ABOUT THIS TASK:
For each line in the records that contains "computer", make a copy.

[Collected data]

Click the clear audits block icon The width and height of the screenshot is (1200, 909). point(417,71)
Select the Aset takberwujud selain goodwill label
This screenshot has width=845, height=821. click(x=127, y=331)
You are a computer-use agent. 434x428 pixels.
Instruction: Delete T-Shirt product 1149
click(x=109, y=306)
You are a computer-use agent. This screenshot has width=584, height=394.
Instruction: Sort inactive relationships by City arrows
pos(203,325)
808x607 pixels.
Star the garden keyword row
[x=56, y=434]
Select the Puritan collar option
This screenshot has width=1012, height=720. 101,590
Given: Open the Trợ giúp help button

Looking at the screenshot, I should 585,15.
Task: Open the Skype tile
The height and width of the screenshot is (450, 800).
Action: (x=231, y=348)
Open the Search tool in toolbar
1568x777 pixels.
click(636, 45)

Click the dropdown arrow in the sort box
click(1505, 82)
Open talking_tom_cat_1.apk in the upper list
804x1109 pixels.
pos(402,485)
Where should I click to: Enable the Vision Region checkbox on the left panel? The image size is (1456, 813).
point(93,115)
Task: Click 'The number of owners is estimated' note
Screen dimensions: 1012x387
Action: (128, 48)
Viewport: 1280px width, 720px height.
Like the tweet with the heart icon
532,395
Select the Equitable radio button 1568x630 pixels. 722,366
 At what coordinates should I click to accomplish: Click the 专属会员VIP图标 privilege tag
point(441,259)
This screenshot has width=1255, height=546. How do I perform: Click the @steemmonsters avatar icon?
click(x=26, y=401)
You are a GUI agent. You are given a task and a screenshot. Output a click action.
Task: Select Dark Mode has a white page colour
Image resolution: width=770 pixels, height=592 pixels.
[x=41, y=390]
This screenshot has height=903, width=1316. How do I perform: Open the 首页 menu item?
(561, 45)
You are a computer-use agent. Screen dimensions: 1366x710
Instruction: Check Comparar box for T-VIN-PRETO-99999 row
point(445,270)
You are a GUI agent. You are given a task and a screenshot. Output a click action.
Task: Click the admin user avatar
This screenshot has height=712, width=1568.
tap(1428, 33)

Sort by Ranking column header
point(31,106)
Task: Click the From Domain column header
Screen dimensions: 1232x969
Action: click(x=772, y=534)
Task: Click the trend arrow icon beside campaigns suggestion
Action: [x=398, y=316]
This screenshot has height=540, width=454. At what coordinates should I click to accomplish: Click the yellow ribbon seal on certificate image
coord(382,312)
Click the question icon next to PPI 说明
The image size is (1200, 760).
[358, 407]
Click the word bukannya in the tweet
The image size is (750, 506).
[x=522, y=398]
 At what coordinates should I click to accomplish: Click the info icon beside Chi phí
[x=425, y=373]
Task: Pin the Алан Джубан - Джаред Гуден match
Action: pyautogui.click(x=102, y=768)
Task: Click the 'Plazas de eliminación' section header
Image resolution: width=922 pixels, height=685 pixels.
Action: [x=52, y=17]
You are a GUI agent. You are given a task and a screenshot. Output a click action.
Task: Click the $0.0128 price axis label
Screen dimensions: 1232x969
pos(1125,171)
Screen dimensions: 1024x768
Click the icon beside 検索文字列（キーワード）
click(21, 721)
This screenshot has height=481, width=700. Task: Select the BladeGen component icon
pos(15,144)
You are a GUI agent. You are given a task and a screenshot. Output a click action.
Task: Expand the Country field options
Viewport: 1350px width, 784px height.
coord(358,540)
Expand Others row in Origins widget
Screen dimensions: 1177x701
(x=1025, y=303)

ANSWER TO THE EXERCISE:
You are a computer-use agent. 434x428 pixels.
You are a computer-use agent. This screenshot has width=584, height=394.
You are a computer-use agent. Screen dimensions: 1366x710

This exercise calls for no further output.